A natureza das grandes empresas e da especulação no mercado aberto de capitais faz com que alguns desejos, no sentido econômico, das grandes empresas, se apresentem de maneira inesperada. Por exemplo, os responsáveis por uma empresa de capital aberto que explora um determinado setor da economia ficarão menos preocupados com uma medida política governamental (uma lei ou qualquer outra regulação, como portarias ministeriais) que diminuirá seus lucros (como um aumento de impostos ou uma política econômica que provoque valorização da moeda do país, ou um aumento da taxa básica de juro dos títulos governamentais) se essa medida atingir todos os setores econômicos do que se ela afetar apenas o seu setor econômico específico. Isto acontece porque, no segundo caso, os detentores de ações da empresa em questão (seus investidores) irão vender suas ações para investir em outras áreas da economia da nação, não atingidas pela medida. A empresa seria desvalorizada pela medida, portanto.

Os que propõem a atual existência de uma corporocracia afirmam que os administradores da empresa afetada irão tentar influenciar os agentes políticos que propõem a medida para que ela não seja tomada. Da mesma maneira, se a medida a ser tomada vier a afetar um conjunto de empresas de um mesmo setor, os administradores dessas empresas, reunidos, tentarão modificar essa medida.
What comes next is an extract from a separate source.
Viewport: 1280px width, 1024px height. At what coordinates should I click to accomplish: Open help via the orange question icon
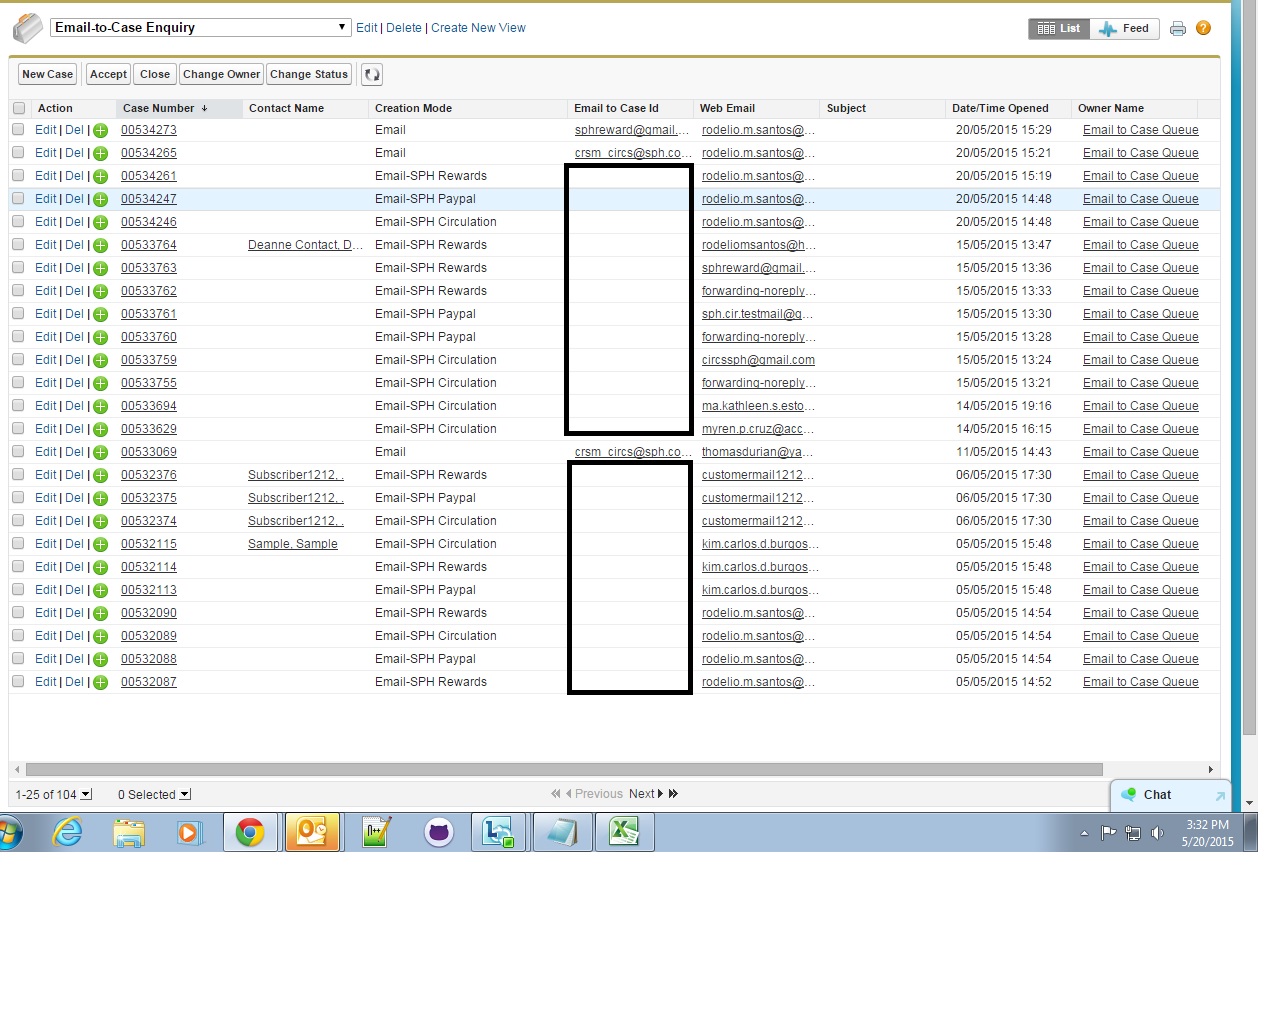[x=1203, y=28]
Desta maneira, as decisões tomadas serão aquelas que tenderão a beneficiar as empresas de capital aberto capazes de se organizarem e não as pessoas, sejam proprietários de empresas de capital fechado ou trabalhadores de diferentes níveis de especialização em que participam da população como um todo.

Crítica do conceito[editar | editar código-fonte]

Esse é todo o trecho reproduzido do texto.